If you believe that carbon emissions must be reduced and you also believe in social justice, then it is important to watch for instances of environmental privilege, and call them out for what they are.
Voluntary action to reduce emissions should be facilitated by removing regulations that stop the actions from taking place, and are also important in creating political momentum for change. However direct subsidies should not be provided unless it is the least-cost option. Even then, steps should be taken to ensure that the benefits do not accrue only to those already comfortable financially.
I’ll close with one other example of environmental privilege often argued by members of the environmental movement. Proponents of organic food can often cast judgment and commit shaming on those who do not believe that our whole food system should be converted to organic.
But organic food can be very expensive, and in any case large swathes of currently un-farmed land would need to be turned over to farms due to the reduction in yields from organic farming practices. I like buying organic food, but have to admit that I rarely even look at shelf prices in a grocery store. I’m irrational like that. This leads to a fair bit of wincing when I hit the checkout, even though the majority of my groceries are non-organic . However, I suck it up and enjoy my booty later at home.

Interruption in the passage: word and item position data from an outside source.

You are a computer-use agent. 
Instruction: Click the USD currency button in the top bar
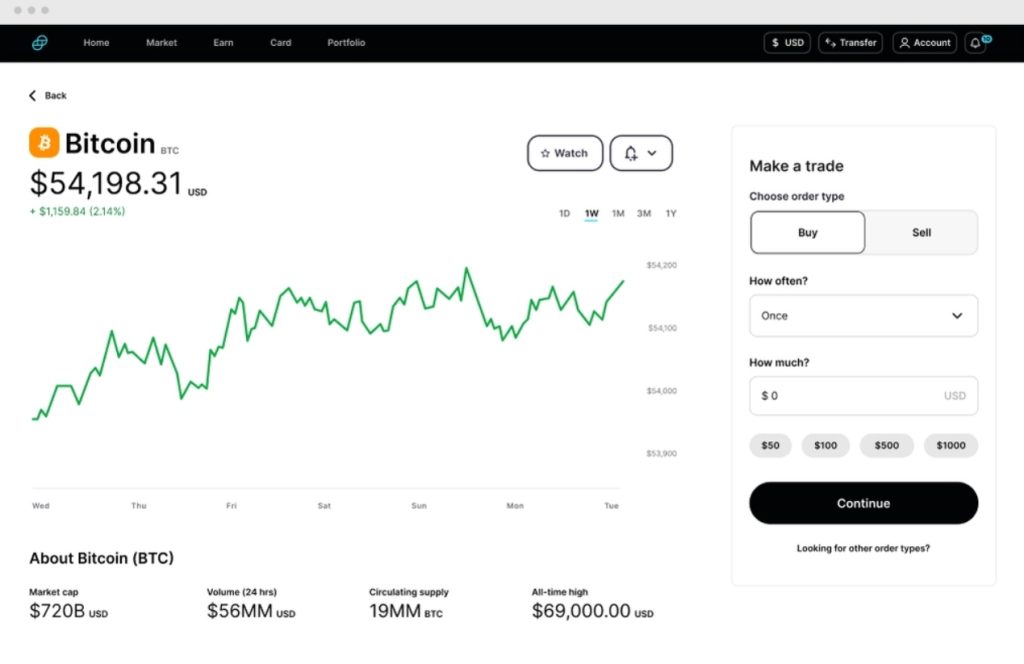click(x=786, y=42)
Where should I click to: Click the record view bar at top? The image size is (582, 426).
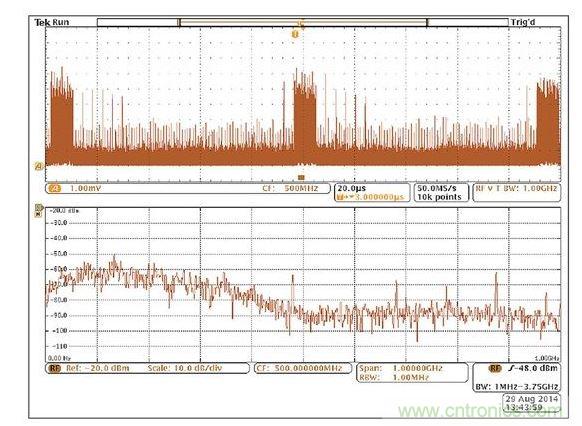click(303, 23)
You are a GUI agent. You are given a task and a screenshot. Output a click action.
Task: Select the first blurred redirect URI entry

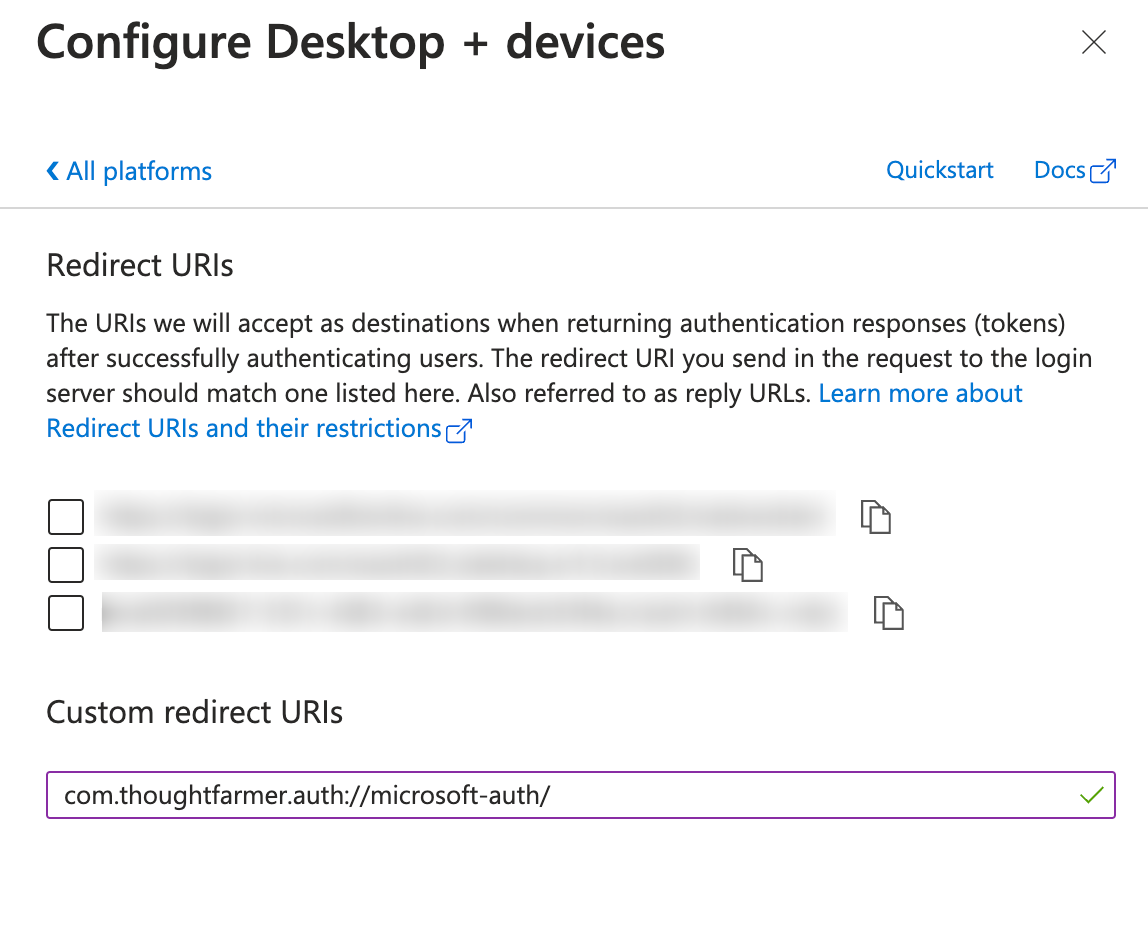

But I can afford to shop in this way. Not all can. Apart from the reduction in biodiversity following the land conversion mentioned about, a wholesale change to organic would spike the cost of living and deepen economic disadvantage.
Genuinely organic food is destined to remain a boutique (though currently growing) product on our supermarket shelves. If done correctly, it can act as a market-based experiment that can share innovating food production methods with mainstream agriculture, better greening overall food production. However to advocate for wholesale regulation for organic production methods is to fall into the trap of environmental privilege.